Edited to add the link to offending webpage.
I’ve been trying to put together a complete list of all my books, with editions and ISBNs, etc, to put up on the website. Which means consulting Amazon. Which I was doing, comparing ISBNs to their listings, seeing what covers they have up and what they don’t. When something caught my eye.
On the page for the unabridged audiobook of Queen of Swords, there’s a one line “editorial review” without attribution. And what does it say?
Set in 1814, Hannah Boner gives birth to her half-brother’s child.
I’m not given to cursing, but I made a colorful, very loud exception. If you’re going to put down salacious falsehoods about the novel and about Hannah, you should at least have the good sense to spell her name correctly. Because it’s one thing to be an idiot, and another to being a clueless, sloppy idiot.
What makes me even angrier is that there’s no easy or straightforward way to contact Amazon and ask some questions. Such as: the hell? And: where did this come from? And: who is responsible, so I can tear off that individual’s tiny little head.

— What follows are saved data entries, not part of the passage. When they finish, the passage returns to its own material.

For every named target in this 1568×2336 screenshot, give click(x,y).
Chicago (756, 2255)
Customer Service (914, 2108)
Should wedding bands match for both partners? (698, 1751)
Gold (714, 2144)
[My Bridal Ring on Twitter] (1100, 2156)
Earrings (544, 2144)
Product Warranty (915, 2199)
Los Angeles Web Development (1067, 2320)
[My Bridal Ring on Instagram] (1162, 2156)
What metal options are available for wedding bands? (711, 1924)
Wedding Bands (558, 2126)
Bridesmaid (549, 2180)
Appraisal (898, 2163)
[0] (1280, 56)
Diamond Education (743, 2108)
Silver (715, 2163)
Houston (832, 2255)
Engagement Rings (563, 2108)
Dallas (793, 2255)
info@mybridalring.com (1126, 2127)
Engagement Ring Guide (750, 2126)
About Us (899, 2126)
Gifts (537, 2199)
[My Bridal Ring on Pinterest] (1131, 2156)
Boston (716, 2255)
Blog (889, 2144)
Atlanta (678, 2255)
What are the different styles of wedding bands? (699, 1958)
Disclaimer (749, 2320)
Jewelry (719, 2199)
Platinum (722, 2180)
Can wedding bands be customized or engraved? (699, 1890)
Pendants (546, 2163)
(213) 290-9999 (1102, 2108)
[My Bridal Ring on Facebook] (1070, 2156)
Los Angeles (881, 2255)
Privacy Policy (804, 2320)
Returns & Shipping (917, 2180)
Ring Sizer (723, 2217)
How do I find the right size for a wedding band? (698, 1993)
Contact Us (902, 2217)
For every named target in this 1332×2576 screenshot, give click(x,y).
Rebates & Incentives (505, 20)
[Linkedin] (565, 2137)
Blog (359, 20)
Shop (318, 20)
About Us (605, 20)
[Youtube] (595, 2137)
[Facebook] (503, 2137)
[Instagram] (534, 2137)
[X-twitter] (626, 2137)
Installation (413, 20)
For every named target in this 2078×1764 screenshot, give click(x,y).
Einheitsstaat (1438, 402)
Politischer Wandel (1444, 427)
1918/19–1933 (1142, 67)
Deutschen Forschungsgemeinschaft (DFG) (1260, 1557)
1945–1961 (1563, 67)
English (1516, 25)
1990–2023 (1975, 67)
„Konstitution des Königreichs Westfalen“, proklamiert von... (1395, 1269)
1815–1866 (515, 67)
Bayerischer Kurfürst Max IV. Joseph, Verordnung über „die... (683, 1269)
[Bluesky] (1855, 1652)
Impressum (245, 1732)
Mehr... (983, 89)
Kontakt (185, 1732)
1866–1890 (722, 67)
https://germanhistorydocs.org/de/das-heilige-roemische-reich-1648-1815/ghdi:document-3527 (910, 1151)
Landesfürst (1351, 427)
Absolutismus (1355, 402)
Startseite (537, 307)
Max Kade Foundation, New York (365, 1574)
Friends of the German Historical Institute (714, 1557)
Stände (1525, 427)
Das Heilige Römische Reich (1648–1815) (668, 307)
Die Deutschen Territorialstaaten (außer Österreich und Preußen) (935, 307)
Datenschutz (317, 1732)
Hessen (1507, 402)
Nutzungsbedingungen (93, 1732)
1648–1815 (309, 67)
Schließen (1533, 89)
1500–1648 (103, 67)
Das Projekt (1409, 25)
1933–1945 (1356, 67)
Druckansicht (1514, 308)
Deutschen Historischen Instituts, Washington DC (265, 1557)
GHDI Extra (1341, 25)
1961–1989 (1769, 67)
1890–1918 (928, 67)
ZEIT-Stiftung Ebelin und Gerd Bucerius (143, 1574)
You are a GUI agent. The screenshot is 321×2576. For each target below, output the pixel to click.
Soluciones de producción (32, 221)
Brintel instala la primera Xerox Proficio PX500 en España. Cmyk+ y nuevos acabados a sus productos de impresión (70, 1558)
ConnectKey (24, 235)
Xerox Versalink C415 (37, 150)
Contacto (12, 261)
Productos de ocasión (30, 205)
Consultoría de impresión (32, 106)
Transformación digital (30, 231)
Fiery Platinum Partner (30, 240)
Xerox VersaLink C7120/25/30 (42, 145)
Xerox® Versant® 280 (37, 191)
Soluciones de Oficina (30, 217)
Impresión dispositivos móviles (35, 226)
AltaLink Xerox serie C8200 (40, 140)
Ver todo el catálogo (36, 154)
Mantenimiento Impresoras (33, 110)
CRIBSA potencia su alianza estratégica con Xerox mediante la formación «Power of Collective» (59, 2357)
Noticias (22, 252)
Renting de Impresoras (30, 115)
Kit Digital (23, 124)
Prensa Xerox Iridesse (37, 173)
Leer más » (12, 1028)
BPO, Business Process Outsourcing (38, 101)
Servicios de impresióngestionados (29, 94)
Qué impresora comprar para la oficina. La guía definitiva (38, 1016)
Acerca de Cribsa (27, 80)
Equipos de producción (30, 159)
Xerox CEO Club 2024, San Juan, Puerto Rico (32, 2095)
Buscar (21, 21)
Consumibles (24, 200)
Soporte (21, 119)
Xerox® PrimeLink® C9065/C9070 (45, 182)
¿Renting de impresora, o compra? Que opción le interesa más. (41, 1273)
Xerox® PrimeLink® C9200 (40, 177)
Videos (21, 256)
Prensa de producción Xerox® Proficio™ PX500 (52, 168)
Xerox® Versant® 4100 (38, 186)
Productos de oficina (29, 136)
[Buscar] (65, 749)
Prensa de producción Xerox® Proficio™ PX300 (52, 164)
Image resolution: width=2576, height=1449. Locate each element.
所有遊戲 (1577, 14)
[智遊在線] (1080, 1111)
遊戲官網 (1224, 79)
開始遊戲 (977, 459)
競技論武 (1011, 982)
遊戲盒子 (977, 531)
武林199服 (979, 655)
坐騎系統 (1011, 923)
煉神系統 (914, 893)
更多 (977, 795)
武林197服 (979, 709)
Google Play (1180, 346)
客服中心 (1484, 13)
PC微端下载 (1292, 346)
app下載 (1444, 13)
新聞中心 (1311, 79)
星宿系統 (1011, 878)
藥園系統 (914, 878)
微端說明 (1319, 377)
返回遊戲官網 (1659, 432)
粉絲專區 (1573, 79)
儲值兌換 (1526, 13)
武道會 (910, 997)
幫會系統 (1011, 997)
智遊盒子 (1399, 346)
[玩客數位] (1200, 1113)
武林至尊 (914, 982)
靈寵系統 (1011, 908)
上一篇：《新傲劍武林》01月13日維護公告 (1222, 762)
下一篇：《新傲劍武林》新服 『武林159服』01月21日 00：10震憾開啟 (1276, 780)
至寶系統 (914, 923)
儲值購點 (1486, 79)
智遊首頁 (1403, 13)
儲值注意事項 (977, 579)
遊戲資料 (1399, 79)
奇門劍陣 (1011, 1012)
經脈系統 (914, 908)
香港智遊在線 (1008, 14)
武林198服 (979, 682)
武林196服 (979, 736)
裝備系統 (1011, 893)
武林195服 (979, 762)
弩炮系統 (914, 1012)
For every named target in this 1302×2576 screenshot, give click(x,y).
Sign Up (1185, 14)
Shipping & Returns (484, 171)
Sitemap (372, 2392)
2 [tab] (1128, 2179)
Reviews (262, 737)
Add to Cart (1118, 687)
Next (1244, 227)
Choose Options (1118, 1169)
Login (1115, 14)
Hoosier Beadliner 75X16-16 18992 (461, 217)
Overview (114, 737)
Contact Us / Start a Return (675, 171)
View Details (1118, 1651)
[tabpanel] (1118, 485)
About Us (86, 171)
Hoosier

Accusing Hannah of incest. It makes my skin crawl. The casual browser would look at this and get what impression? Don’t tell me. I know.
Tomorrow maybe I’ll be able to handle this with some equanimity. I’ll get it fixed, but it’s likely to take a while. Grrrrr.
Uh, let alone that they spelled Bonner wrong, they made it sound like her name was “Bone-ER”…choice phrase for erection from teenage boys everywhere. I say you just e-mail any and all links to e-mail you can find. HOw ridiculous
What an Idiot! I hope you can get it fixed. How annoying is that?
Odd, I just googled “Hannah Boner” and found nothing but a few (real) genealogies. Wonder where it did come from…
I’ve got some dark suspicions, and I will follow them up.
It takes a lot to make me mad, you know.
Post the link to the offending piece and I for one will email Amazon with objections. If a lot of people do maybe they’ll get it off quickly.
Eeewwwwww!! That’s disgusting! Hope you figure out how to fix it!! Honestly, you’d think they’d check their facts if not their spelling!!!
You have every right to be angry.
This sort of inaccuracy really gets me going too. If it was an inaccuracy on something so as personal to me as my own work I would feel 10 times worse, but as it is, I get bugged enough when I see this sort of thing. Usually I notice it on film reviews. In fact, it happened only this weekend. The local tv Guide had what they considered to be a brief synopsis of ‘In my Father’s Den’. In which they stated that a journalist returning to his home town after his father’s death becomes involved in a relationship (inferred to be sexual) with a teenage girl who turns out to be his own daughter. Such drivel! (Sorry, had to use the exclamation mark). It makes me wonder, did this person actually read the book/see the movie/attend the performance of the play they are reviewing?
In the case of ‘IMFD’ the whole crux of the book (and movie) rests on the fact that most people (including the journalist) know who the girl’s father is except the girl herself.
Personally I thought the movie was really well done, a good adaptation from the novel, but anyone reading that particular review would have no idea at all how pwerful a story it is.
There might be a link at the bottom of the page that says “report this” — I’ve used it to report reviews that went off on tangents and weren’t really about the book that was supposedly the subject.
Alternatively, isn’t there an “I am the author …” link somewhere there?
I’ve sort of given up on Amazon, and Google too, except for the most surface-based transactions. You can’t get a link to a real person anywhere at these sites any more. Eventually I think they will collapse under their own facelessness.
Hey, you got the para breaks in the preview! Yay!